Y	Hacker News new \| ask \| show \| jobs

by alganet 361 days ago

If the script does a lot of unstreamable replacements, you're right. But there are still ways out of bash.

I prefer no fork, no bashism, reusable functions:

    set -euf

    replace () {
        local t=
        REPLY=$1
        t="${REPLY#*"$2"}"
        test "$t" != "$REPLY" || return
        REPLY="${REPLY%"$2$t"}$3$t"
    }

    replace_all () {
        REPLY=$1
        shift
        while replace "$REPLY" "$@"; do :; done
    }

    input="foo bar foo baz"
    replace_all "$input" "foo" "HELLO"
    echo $REPLY

Not exactly easy to write, but now that they're functions, it doesn't matter since I can reuse them.

Regarding performance, it is slower than bash, but not significantly.

Times for 1000 calls:

    9.908s -- sed (one fork per replacement)
    0.015s -- bash x//str/replace
    0.088s -- sh replace_all

Times for 50.000 calls:

    0.351s -- bash x//str/replace
    0.631s -- sh replace_all

Also, you can get further performance by inlining replace inside replace_all instead of making one call another.

Note that I could have done several replacements inside a single sed pipe, but I decided to count the performance for doing it like you suggested x=$(echo $x | sed s/str/replace/).

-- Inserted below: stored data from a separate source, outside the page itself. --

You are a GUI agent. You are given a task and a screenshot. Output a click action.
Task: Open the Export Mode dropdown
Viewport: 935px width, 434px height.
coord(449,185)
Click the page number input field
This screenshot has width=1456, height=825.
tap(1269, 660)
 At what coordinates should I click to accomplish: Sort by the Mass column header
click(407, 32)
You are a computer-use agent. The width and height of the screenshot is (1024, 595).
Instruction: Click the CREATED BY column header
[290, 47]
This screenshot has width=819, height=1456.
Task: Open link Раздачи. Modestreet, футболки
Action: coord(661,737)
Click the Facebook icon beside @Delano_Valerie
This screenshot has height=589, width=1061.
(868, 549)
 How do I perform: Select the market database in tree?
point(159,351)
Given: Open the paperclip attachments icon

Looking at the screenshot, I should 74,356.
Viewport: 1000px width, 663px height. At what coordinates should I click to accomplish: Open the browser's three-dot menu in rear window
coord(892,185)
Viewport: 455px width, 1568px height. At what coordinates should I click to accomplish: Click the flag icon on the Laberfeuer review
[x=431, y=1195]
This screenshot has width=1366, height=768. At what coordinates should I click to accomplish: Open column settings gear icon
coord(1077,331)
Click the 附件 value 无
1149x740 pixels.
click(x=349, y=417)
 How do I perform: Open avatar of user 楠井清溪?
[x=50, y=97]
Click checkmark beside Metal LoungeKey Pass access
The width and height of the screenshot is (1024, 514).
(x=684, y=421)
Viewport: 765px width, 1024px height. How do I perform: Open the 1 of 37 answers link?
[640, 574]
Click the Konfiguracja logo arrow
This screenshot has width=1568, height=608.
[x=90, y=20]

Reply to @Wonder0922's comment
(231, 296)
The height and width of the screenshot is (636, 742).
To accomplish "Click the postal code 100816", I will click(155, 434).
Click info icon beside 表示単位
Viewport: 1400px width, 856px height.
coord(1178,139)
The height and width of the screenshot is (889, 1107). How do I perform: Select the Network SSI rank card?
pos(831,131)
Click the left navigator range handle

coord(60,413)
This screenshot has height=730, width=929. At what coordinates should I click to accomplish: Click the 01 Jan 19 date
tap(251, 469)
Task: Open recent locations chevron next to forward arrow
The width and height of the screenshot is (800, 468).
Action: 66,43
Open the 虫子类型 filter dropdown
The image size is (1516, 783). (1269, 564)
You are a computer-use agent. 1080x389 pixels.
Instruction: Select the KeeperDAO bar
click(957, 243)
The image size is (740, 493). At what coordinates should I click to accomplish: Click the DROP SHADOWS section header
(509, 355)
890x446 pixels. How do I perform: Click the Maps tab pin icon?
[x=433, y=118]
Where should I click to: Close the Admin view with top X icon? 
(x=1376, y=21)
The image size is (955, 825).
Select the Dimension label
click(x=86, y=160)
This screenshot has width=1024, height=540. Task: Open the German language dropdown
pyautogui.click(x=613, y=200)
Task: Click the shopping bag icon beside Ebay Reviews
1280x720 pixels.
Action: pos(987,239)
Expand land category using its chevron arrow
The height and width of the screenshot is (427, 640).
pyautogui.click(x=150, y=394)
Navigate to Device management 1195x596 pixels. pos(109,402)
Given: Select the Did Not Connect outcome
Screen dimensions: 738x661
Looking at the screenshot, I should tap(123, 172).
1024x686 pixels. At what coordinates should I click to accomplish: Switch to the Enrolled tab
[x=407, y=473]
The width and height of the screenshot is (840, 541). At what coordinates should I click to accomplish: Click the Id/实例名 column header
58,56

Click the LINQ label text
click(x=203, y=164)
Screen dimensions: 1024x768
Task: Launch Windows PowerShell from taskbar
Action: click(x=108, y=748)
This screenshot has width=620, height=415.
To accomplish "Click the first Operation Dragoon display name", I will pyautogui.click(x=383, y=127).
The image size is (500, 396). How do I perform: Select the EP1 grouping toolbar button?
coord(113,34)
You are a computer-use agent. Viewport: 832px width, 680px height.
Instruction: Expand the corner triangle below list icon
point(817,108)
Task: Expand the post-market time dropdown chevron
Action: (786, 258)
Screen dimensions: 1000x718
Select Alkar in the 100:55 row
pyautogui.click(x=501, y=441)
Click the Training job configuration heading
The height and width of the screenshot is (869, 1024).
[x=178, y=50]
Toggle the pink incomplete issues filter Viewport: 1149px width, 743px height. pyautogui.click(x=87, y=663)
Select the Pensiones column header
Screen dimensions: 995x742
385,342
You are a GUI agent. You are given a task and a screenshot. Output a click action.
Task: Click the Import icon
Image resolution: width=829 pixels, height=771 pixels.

The same goes for my functions, one invokation per replacement (in fact, they are tuned for that scenario).

sed can absoltely beat the shell in scenarios where you can make one fork do lots and lots of replacements. It depends on the scenario, and how proficient you are in writing sed (which can do branching, keep state, all sorts of things portably).

From an architectural point of view, it makes sense to have a simpler `sh` and keep a sort of standard library of functions, instead of feature creeping the interpreter with weird arcana. It makes shells like dash easier to maintain, easier to debug, easier to port and safer.